*MATERIAL TO PROCESS*:
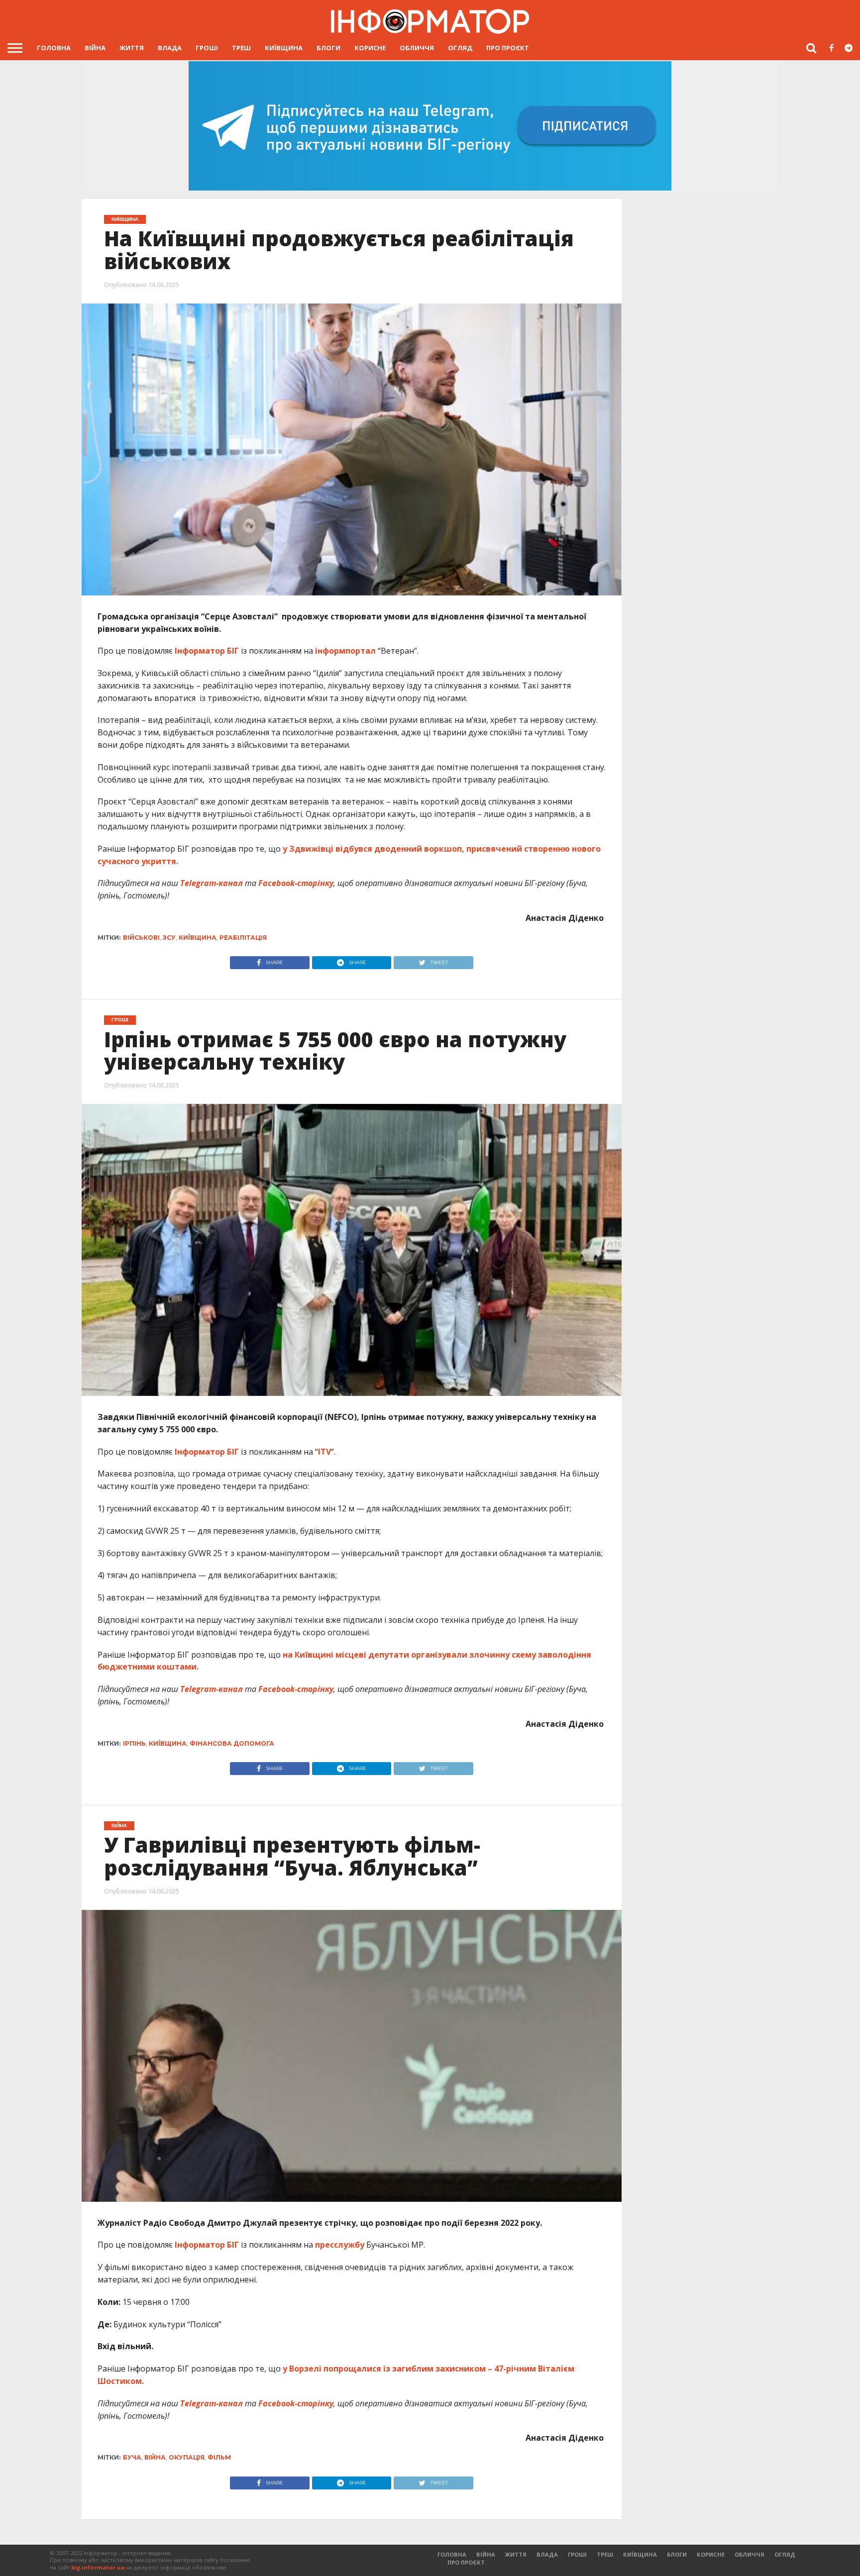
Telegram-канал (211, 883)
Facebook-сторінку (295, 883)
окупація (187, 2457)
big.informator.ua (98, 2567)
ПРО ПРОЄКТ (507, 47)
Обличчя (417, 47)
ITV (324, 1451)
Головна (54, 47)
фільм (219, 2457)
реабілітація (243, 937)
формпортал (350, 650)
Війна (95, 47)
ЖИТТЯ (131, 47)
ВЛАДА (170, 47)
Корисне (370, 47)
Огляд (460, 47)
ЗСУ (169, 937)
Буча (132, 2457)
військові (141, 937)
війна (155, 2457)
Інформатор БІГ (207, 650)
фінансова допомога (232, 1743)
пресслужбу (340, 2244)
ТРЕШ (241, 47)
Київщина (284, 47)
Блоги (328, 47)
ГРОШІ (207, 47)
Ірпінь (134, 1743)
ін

--

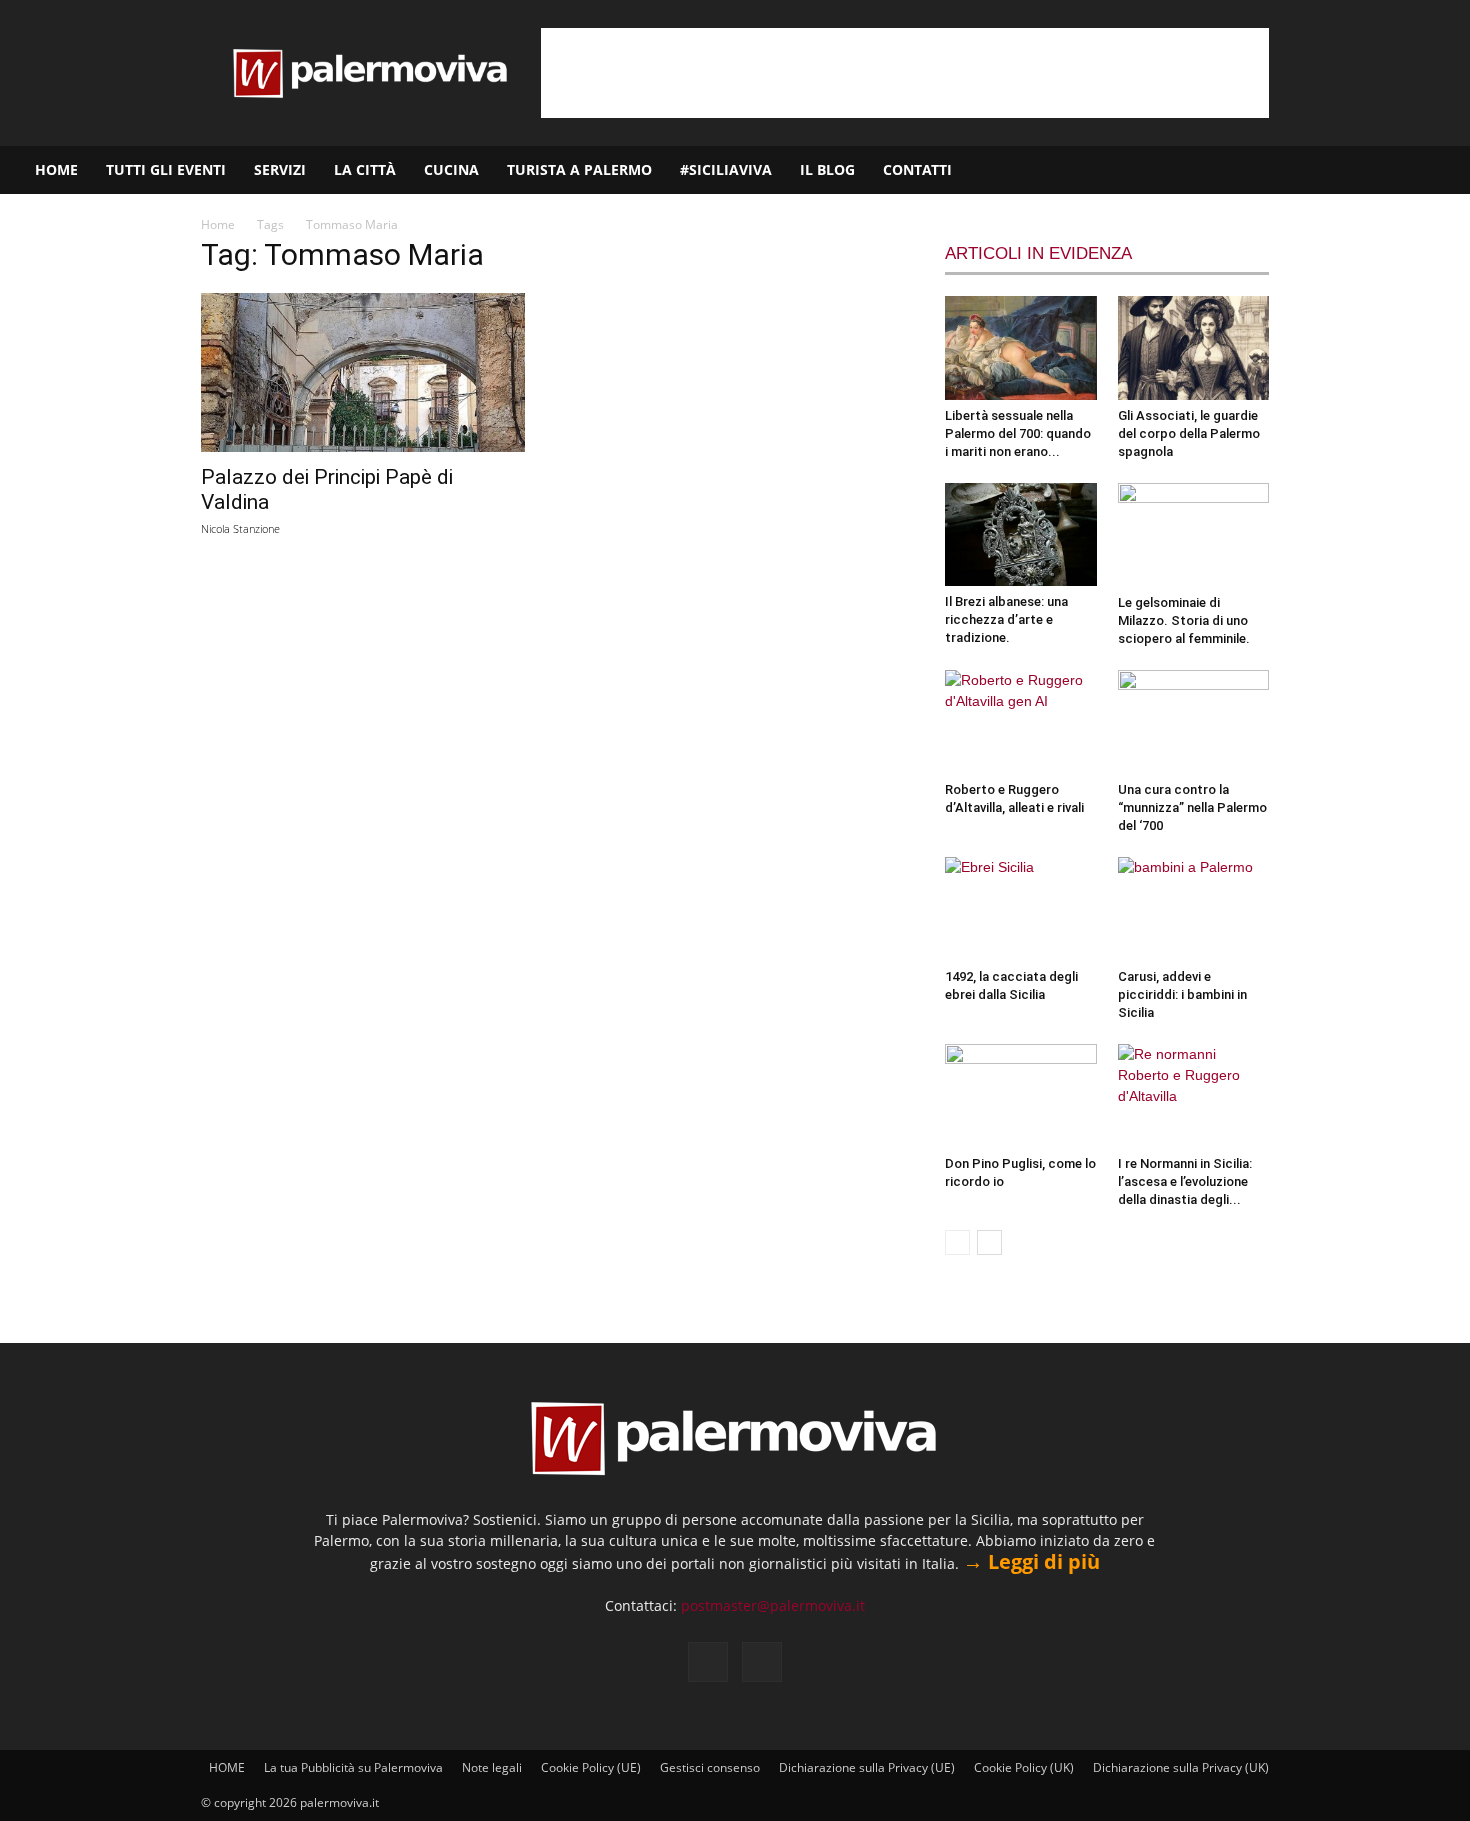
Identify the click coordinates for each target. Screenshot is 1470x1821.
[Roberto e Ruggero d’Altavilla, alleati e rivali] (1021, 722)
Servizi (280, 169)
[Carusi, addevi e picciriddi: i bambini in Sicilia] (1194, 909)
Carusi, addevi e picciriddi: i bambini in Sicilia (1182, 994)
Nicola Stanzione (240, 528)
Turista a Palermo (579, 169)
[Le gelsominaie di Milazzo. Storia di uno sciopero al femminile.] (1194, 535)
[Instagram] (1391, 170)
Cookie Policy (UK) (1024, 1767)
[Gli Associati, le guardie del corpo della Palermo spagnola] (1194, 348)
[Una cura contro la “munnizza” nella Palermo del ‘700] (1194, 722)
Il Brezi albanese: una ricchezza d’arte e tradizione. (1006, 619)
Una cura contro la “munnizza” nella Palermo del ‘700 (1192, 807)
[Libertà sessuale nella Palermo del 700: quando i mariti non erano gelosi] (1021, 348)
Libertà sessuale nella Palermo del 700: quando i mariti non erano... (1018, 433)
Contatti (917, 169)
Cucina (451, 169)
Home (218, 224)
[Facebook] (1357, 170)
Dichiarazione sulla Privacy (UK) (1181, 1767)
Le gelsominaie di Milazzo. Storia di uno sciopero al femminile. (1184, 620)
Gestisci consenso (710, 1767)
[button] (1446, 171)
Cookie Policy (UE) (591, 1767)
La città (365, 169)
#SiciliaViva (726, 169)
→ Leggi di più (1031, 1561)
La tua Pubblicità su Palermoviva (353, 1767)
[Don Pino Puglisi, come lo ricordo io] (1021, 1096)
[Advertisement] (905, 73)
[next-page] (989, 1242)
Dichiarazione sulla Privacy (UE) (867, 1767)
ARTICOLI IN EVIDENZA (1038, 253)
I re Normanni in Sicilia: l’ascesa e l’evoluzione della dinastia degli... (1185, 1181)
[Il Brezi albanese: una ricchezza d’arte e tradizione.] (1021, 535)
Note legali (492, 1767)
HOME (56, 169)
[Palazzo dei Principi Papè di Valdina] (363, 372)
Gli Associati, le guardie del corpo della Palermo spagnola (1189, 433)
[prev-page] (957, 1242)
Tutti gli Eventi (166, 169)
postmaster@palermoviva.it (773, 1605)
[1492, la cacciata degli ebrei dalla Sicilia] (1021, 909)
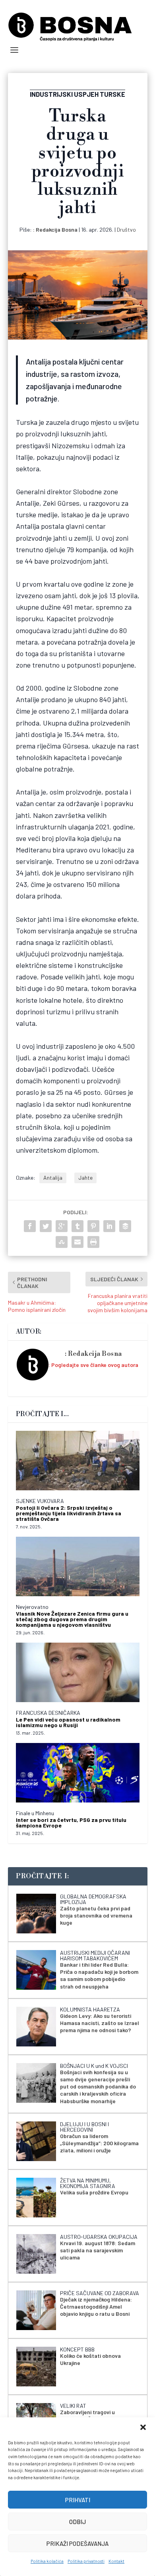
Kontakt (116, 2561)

*ASSIGNMENT*: Go through the data and return each line where the word "Dichiarazione" appears.

*RESPONSE*:
Dichiarazione sulla Privacy (UK) (1181, 1767)
Dichiarazione sulla Privacy (UE) (867, 1767)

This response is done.